Pixel coordinate grounding data
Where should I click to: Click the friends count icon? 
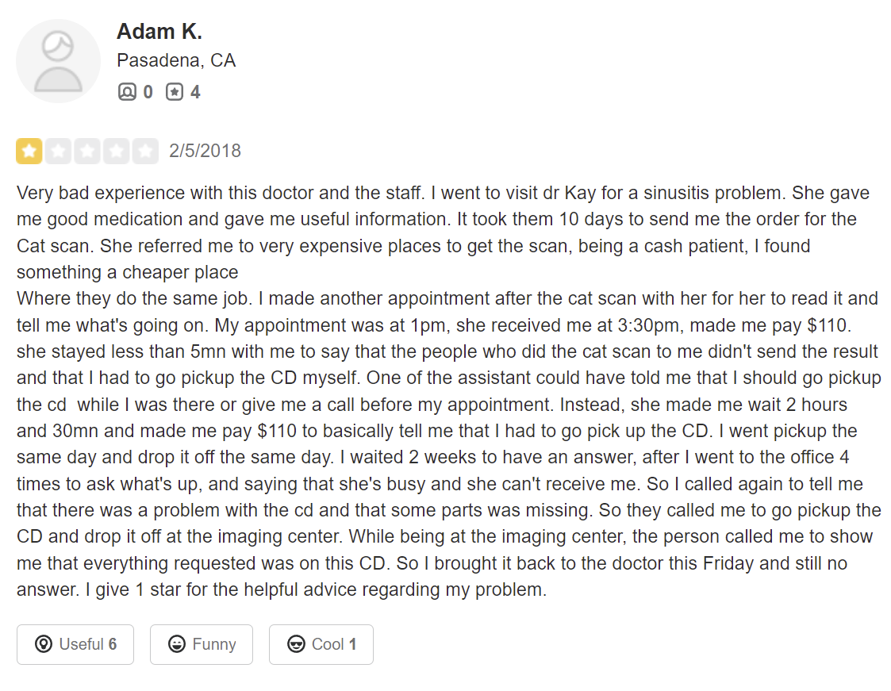(127, 91)
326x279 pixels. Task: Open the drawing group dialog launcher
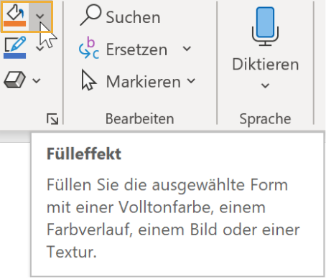click(x=52, y=119)
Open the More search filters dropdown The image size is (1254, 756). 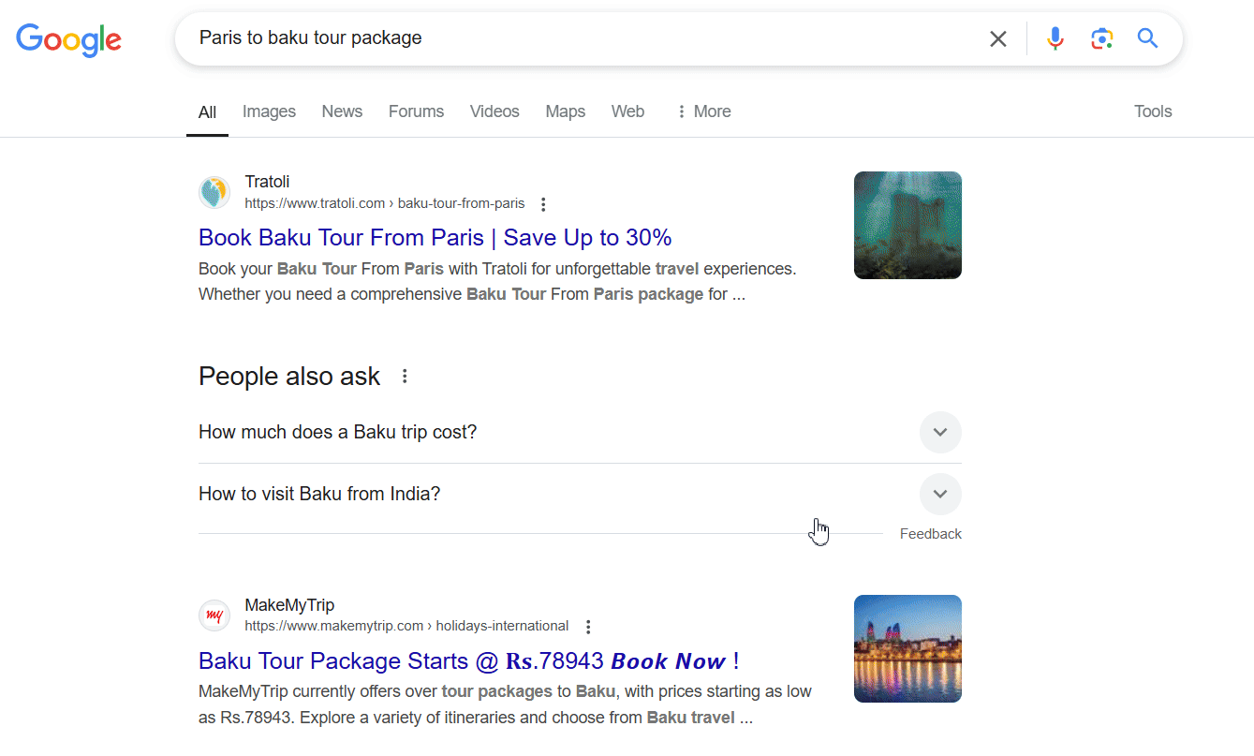(702, 111)
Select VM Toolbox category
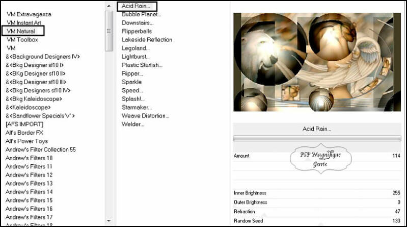This screenshot has height=227, width=407. point(22,39)
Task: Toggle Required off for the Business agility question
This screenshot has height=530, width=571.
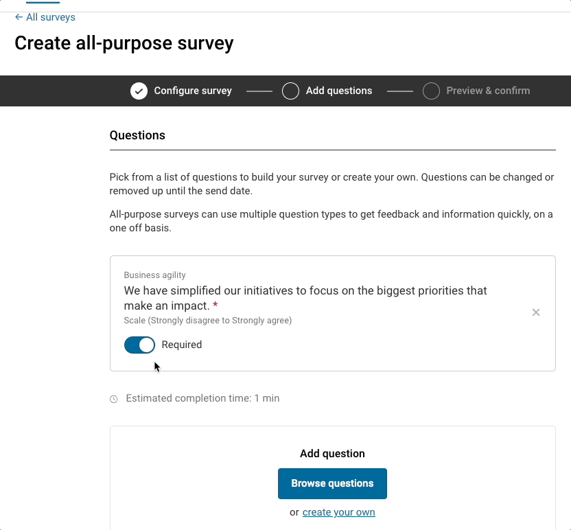Action: tap(139, 345)
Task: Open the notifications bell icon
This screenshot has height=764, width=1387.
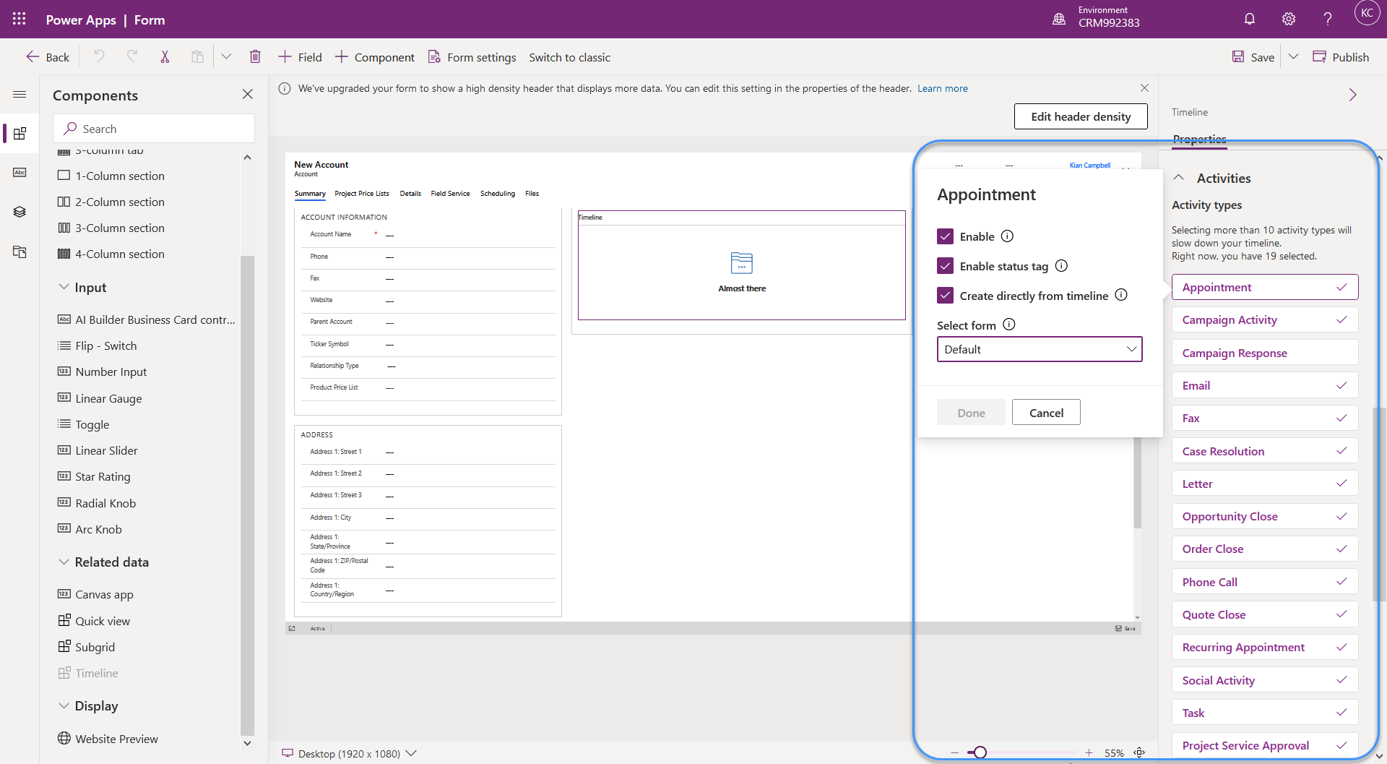Action: pyautogui.click(x=1249, y=20)
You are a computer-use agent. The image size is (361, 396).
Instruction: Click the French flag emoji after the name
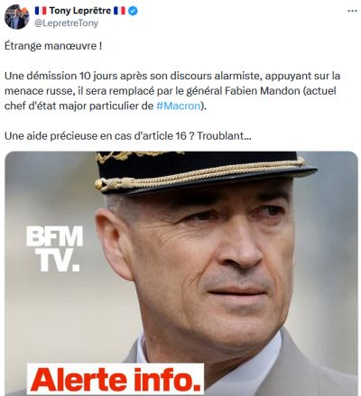119,11
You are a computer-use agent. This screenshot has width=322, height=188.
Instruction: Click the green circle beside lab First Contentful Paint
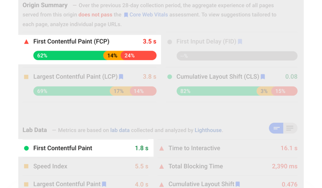[26, 148]
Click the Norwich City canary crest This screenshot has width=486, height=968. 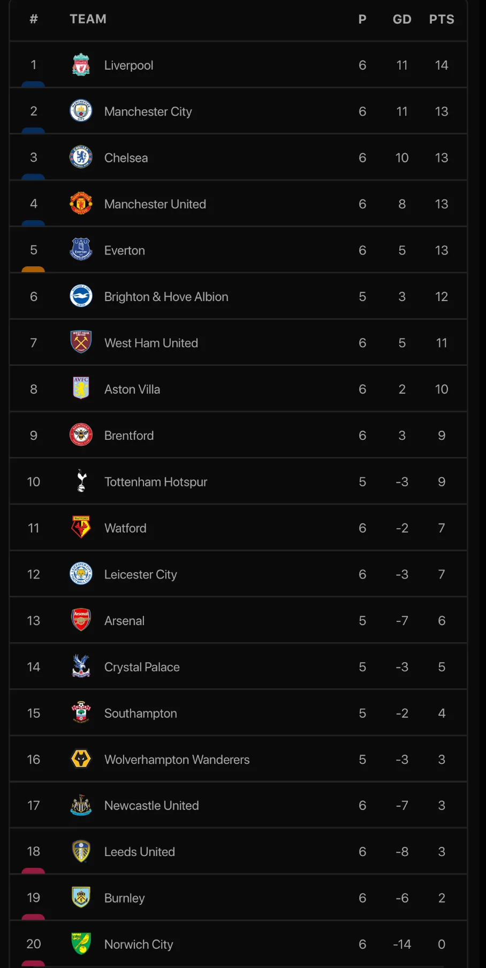click(x=81, y=944)
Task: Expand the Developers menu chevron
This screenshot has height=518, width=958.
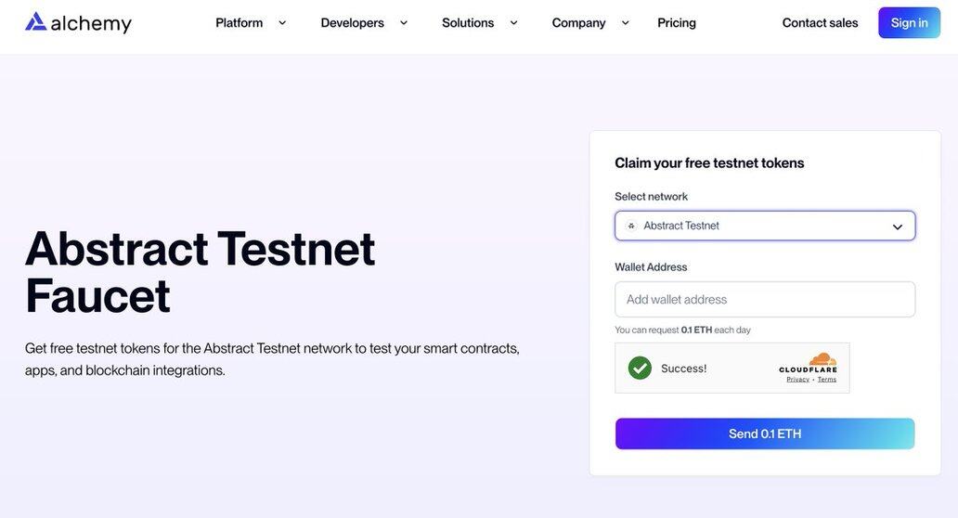Action: 404,23
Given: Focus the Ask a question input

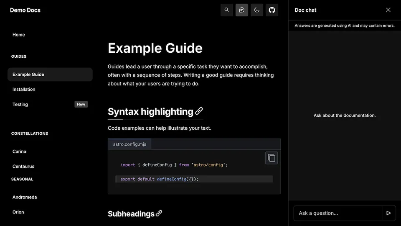Looking at the screenshot, I should pyautogui.click(x=338, y=213).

Assigned task.
Search the data for the word "computer" and report how many lines include it, with the number alone.

Task solution.
2